By: Hans Themistode
Regular everyday hard working people are facing the harsh reality of taking less money for more work due to COVID-19. Unemployment has risen to numbers that haven’t been seen since the Great Depression and simply making ends meet has become more and more arduous.
The stress of less money can become a burden, but for professional boxers that have graduated to the elite level, seldom are they checking their bank accounts. Their purses have reached seven and sometimes eight figures which allows them to live comfortably. But even with their status in the sports world, COVID-19 has proven that they aren’t too high up on the pyramid to be affected by it.
With fans not expected to be in attendance for live boxing events for the next several months, the cash flow of most fighters have cratered. Those seven figure paydays are much closer to six in today’s climate.

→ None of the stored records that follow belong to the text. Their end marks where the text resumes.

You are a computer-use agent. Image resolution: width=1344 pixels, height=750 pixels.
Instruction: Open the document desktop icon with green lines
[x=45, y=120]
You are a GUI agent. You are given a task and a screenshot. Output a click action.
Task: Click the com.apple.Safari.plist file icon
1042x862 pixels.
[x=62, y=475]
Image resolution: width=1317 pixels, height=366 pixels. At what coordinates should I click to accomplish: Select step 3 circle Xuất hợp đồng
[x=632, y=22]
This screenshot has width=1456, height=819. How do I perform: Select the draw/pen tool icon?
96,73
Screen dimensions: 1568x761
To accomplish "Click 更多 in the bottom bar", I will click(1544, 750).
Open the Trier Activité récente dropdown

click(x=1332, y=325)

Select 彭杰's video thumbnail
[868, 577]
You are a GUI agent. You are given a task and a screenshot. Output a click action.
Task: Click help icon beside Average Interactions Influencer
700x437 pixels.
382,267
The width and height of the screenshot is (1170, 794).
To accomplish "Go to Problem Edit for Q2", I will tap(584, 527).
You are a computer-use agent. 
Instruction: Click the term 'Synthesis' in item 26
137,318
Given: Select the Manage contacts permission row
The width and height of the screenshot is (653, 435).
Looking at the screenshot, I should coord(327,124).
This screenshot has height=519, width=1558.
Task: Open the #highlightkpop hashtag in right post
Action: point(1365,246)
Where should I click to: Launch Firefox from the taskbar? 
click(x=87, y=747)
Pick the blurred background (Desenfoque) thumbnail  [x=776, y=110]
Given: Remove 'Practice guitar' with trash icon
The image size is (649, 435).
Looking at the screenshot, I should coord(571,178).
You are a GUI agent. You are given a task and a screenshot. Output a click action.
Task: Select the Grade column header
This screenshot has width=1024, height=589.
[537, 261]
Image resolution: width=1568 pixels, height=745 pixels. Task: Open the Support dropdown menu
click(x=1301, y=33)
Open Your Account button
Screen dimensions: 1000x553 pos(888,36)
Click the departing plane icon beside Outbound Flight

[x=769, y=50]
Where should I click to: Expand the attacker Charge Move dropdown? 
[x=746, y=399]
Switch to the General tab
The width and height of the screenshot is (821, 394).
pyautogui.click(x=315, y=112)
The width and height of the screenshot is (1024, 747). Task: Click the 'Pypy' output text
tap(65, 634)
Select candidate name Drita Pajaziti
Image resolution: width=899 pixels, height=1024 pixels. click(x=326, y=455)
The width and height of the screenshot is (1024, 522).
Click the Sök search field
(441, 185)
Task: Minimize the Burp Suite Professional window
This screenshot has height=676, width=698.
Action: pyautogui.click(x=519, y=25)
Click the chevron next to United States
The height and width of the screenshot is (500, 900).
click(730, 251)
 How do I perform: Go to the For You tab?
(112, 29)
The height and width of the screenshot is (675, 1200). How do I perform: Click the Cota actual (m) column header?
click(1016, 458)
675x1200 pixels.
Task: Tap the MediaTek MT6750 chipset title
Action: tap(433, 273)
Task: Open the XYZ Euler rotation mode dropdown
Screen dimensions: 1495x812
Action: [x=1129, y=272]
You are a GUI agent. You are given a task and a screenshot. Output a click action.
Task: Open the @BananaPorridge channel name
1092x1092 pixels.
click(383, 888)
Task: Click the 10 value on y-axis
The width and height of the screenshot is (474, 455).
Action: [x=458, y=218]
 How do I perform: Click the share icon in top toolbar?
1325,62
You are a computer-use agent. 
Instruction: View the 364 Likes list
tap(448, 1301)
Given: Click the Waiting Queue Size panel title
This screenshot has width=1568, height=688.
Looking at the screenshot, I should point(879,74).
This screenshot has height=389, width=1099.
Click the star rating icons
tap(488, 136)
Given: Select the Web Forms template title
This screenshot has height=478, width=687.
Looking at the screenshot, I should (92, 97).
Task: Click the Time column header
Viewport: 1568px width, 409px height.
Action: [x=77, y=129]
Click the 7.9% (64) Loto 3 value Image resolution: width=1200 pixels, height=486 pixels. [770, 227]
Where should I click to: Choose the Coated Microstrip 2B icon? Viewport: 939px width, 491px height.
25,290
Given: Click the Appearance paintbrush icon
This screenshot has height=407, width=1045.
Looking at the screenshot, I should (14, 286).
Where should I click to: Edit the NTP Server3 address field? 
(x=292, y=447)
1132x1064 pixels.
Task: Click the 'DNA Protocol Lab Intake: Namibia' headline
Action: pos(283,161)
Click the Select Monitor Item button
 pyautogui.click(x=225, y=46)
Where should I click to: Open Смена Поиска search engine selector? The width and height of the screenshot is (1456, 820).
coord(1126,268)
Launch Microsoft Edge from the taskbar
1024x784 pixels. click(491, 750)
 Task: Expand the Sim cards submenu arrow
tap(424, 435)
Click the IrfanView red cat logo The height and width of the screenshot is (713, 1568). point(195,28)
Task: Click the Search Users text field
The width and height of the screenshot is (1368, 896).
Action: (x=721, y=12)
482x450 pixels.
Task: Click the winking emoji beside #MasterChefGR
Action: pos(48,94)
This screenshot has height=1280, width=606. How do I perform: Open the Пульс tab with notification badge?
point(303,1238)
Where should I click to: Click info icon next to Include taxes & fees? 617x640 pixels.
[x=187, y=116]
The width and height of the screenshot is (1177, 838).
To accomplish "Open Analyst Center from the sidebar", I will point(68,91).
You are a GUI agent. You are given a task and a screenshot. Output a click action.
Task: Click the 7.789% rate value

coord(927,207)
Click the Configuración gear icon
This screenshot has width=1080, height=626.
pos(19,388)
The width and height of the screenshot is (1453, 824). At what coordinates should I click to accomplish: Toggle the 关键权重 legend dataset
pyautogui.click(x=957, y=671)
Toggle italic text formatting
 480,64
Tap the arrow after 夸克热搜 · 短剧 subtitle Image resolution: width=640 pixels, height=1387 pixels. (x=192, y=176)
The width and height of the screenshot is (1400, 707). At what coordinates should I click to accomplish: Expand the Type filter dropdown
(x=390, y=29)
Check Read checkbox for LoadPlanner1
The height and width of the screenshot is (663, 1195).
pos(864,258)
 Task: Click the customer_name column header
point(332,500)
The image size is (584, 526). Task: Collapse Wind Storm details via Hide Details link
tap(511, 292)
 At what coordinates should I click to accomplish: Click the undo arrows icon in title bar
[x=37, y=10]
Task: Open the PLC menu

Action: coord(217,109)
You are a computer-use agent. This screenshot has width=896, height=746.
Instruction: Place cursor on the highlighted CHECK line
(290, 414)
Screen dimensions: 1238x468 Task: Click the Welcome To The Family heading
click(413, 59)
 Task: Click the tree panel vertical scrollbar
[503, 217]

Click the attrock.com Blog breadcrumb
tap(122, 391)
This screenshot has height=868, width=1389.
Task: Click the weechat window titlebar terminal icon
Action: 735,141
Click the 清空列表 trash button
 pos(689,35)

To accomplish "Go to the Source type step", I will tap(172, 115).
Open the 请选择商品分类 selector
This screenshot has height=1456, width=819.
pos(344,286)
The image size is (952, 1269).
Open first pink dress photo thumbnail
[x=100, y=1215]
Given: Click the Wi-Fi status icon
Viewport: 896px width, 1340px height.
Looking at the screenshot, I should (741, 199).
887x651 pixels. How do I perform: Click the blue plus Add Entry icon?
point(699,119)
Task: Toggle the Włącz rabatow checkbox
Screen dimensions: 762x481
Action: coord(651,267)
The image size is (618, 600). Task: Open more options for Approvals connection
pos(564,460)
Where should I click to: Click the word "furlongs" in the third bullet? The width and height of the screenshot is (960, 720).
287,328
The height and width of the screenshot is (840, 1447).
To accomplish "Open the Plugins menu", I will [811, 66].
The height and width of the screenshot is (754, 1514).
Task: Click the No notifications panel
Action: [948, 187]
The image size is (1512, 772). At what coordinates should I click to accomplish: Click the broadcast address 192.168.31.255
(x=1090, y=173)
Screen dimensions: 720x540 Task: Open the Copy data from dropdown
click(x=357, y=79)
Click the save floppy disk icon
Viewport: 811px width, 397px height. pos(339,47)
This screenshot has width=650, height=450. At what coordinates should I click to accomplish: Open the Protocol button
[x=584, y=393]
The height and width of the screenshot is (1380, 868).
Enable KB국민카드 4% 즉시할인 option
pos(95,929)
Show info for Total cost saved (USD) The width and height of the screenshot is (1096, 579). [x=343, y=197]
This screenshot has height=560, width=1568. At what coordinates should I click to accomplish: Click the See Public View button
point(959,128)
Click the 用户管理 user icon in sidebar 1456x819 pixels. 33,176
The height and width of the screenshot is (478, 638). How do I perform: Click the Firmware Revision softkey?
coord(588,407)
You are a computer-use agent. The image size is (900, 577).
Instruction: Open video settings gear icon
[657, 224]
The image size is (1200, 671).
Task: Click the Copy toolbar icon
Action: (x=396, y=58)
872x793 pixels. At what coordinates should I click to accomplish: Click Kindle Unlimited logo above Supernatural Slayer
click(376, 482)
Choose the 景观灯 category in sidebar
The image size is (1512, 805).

It’s a reality that some are willing to accept at the moment, but not WBO welterweight titlist Terence Crawford.
The three division world champion has yet to step inside of the ring in 2020. But when he does, he’s expecting plenty of zero’s on his paycheck.
“You have to pay me,” said Crawford during The Last Stand podcast with Brain Custer. “Don’t tell me that I have to take a pay cut because of a pandemic. I don’t feel that’s right.”
The world titles, fame and piles of cash haven’t always been associated with Crawford’s name. His current status in the boxing world may qualify him as arguably the best fighter in the world thanks to his speed, power and boxing IQ but it’s his memory that drives him the most.
At times, the WBO titlist sits back and remembers what it was like when he first came onto the scene. No television slots, no world titles and fighting in the most obscure places in the world. Coming out of that difficult situation on the other side has helped build him into who he is today. But if you believe he’s willing to go back to fighting for pennies, then you don’t know Terence Crawford.
“I’ve been there before. I didn’t come out of the Olympic trials and get this big signing bonus and be on TV like all my 2008 alumni’s. I’m the one that had to work from scratch. Fighting in bars with cow shit smelling all through the arena. Fighting in Iowa City with 50 people. Like I was doing that.”
There aren’t many options on the table for Crawford. Fans in attendance spend millions of dollars at boxing events. So without them buying overpriced popcorn and beer while cheering for their favorite fighters from ringside, it would be difficult for Crawford or anyone of his status to rake in the sort of money he once did during a worldwide pandemic.
But while many believe Crawford will simply have to bite the bullet and accept a lesser paycheck at the moment, the pound for pound star has no issue with sequestering himself until he can get what he believes he deserves.
“Yea, maybe,” said Crawford when asked if he would be willing to sit out until fans are in attendance . “If that’s the route that we have to take then so be it.”